WORK TASK
Please return only the lines between the line with "The width and" and the final line of the entries, both included, and exclude pictures.

DATA EXTRACT
[Start of Attachment]

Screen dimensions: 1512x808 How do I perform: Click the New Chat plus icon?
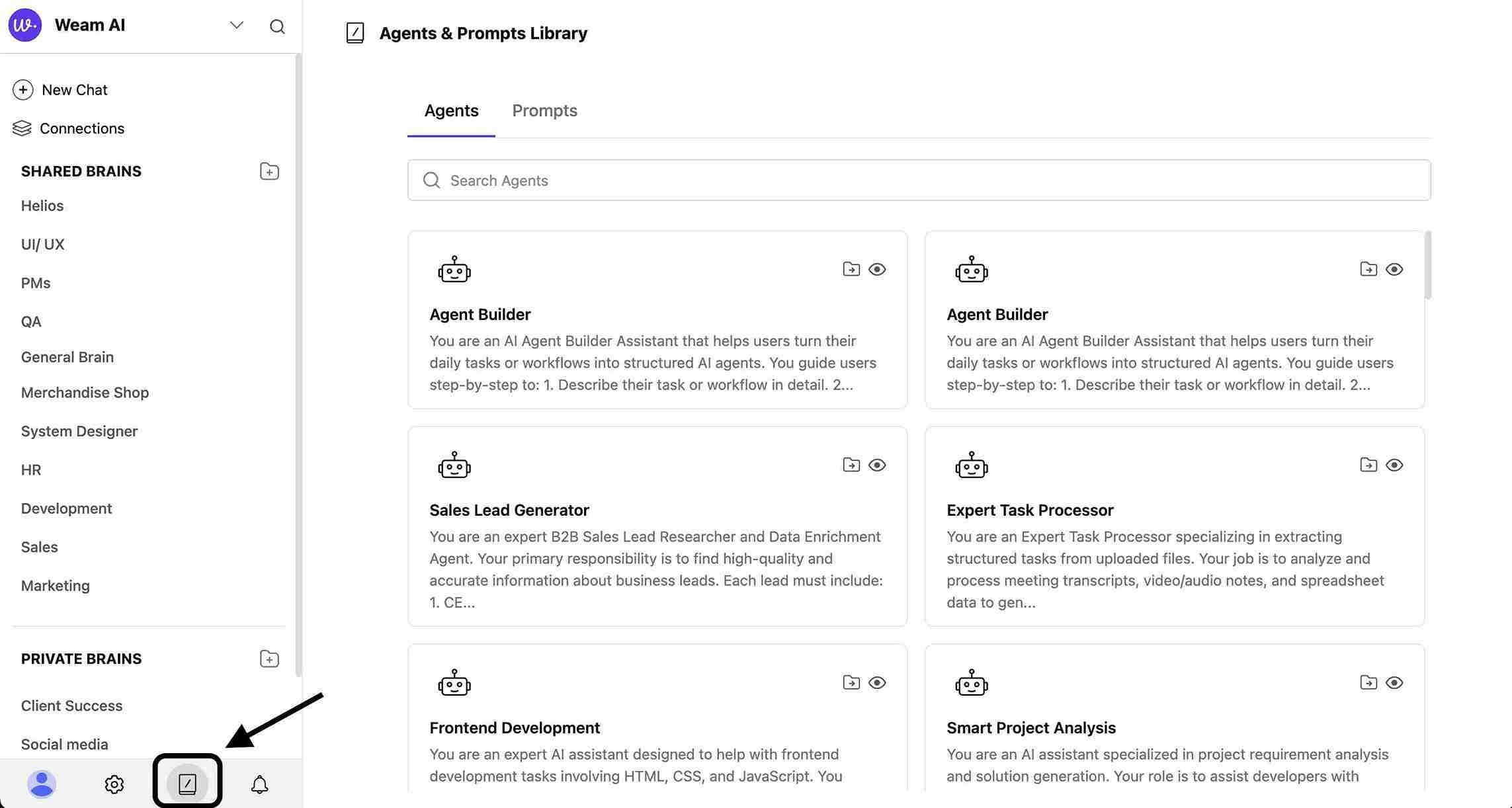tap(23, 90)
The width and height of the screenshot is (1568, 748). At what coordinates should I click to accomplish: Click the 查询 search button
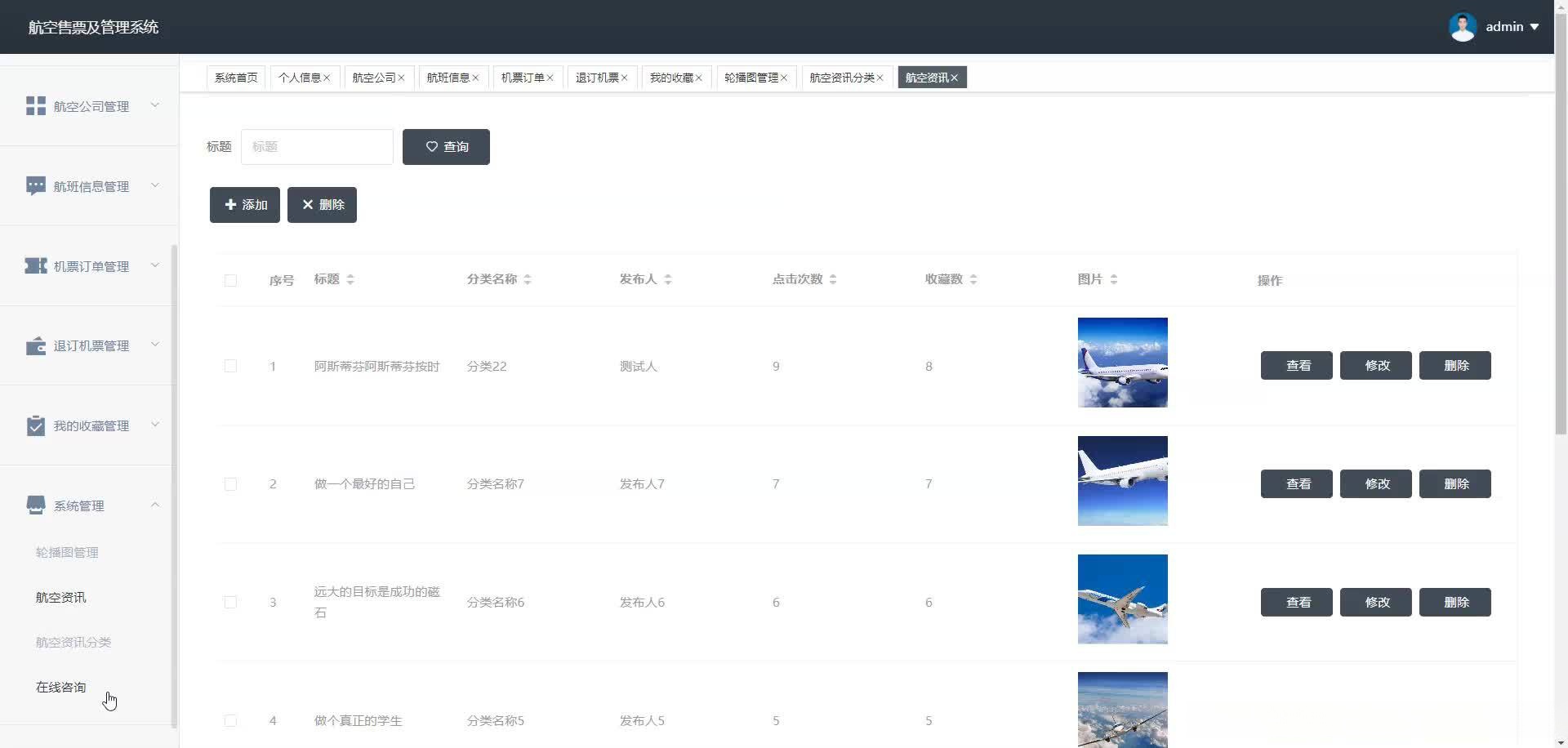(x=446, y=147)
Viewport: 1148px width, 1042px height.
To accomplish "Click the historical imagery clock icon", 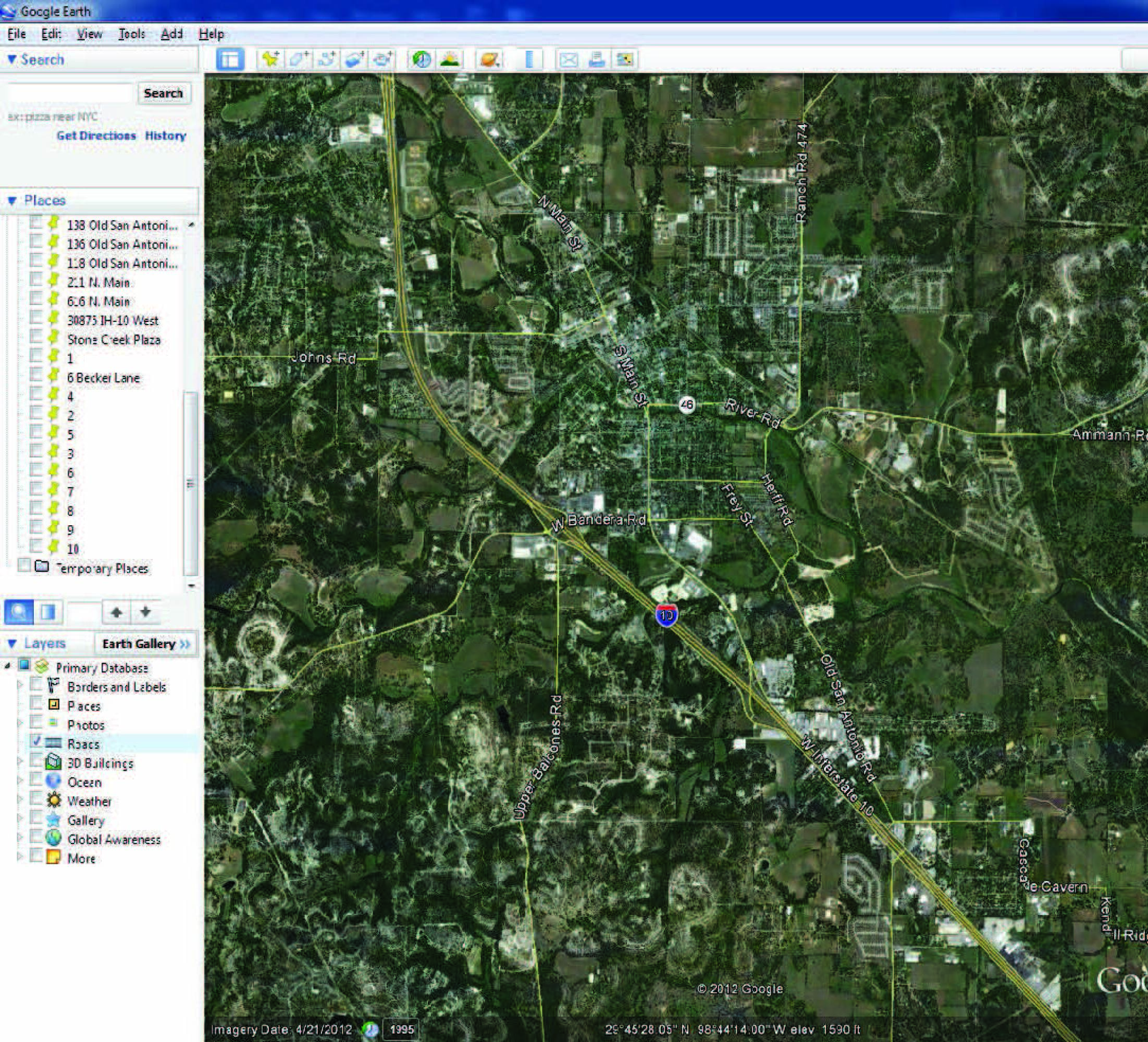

[End of Attachment]

ANSWER FOR THE TASK
The width and height of the screenshot is (1568, 748). At what coordinates should I click to accomplish: Click the 查询 search button
(x=446, y=147)
Viewport: 1148px width, 1042px height.
To accomplish "Click the historical imagery clock icon", 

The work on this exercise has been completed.